__Exercises to complete__
A – Repeat word for word everything in the written statement from "I knew that" down to "St. Bernard puppies.".
B – According to the written statement, what did every cabin built for guests have?
C – Finish out the next part of the written statement on the rural guest farm, picking up right after its final sentence.

__Supplied text__
○ ○ ○ ○ ○

Written Statement by Nancy Gaynor


Many of you can relate to my story as many of you have spent many years giving to your communities.  After many years of giving to others, I decided it was time to do it for my own family.  I looked around and said to myself, “What is it that I love?  And I knew it was the rural communities – the people, the stories. . .  Then I thought, how best to earn a living?  I took an inventory of what was available.

I knew that many people had come from rural communities or had grandparents who had, so I began to create what it would be like to go home to the grandparents' farm.  We hung a rope from the tree to swing off into the pond.  We built forts for the kids. . . we put up Tipi’s from our reservation.  We built small cabins that our guests could stay in.  They all had front porches with rocking chairs so the guests could sit and rock and check out the baby colts or the baby St. Bernard puppies.

○ ○ ○ ○ ○

__Stored records__

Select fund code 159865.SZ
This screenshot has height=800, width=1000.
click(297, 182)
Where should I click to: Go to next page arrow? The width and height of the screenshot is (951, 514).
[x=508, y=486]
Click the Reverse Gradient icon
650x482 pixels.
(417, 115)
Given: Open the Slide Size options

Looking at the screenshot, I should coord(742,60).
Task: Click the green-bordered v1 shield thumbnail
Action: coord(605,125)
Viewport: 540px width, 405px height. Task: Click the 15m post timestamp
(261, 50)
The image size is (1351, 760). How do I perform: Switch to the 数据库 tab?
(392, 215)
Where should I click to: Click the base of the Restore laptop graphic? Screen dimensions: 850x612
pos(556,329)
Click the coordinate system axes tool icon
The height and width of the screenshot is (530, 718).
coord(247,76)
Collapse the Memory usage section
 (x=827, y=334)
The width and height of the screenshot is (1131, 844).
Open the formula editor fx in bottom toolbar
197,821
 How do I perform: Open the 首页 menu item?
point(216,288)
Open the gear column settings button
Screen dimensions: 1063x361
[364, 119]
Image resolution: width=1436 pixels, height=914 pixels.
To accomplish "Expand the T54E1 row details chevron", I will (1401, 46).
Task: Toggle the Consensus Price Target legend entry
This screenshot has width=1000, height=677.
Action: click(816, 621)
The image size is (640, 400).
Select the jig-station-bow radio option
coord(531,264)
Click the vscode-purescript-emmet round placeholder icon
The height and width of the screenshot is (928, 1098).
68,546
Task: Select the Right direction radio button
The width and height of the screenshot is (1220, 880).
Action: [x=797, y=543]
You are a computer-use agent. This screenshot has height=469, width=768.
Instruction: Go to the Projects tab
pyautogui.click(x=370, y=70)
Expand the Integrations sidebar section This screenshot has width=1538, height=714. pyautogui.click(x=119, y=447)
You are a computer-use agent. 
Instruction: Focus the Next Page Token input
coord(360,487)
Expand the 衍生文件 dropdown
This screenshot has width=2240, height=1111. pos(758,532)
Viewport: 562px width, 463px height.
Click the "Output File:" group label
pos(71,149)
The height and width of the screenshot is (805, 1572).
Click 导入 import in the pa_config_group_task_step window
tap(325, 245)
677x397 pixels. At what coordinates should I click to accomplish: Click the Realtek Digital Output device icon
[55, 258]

○ ○ ○ ○ ○

__Written responses__
A –
I knew that many people had come from rural communities or had grandparents who had, so I began to create what it would be like to go home to the grandparents' farm.  We hung a rope from the tree to swing off into the pond.  We built forts for the kids. . . we put up Tipi’s from our reservation.  We built small cabins that our guests could stay in.  They all had front porches with rocking chairs so the guests could sit and rock and check out the baby colts or the baby St. Bernard puppies.

B – Each cabin had a front porch with rocking chairs.

C –
After studying through the Rural Development Leadership Network, I realized that the most important thing was to do what is called “asset mapping," which means taking the assets you have available and using them to help with economic development.  We used this concept along with others when we developed our property. 

We knew we had a few things:
• Access to land
• The Ranch
• State School Trust Land
• Stillwater River
• Through leveraging of real estate we were able to get access to capital
• People assets (cooks, cabin cleaners, marketers) – (our family)

We knew there was a demand for things, from real people...

When I was a child, I lived on the Flathead Indian Reservation. My mom was Indian and my Dad was white. There was a treaty broken and white people were allowed to come to the reservation and buy 160 acres for $5. . . my granddad did that. Entrepreneurship comes natural to me.

I always dreamed of having a guest ranch. . . I thought it was going to be on the home place on the reservation. . . it didn’t turn out quite like that. . .It was a small place near Whitefish.  We started with a suite on the lower level of the house. People loved it!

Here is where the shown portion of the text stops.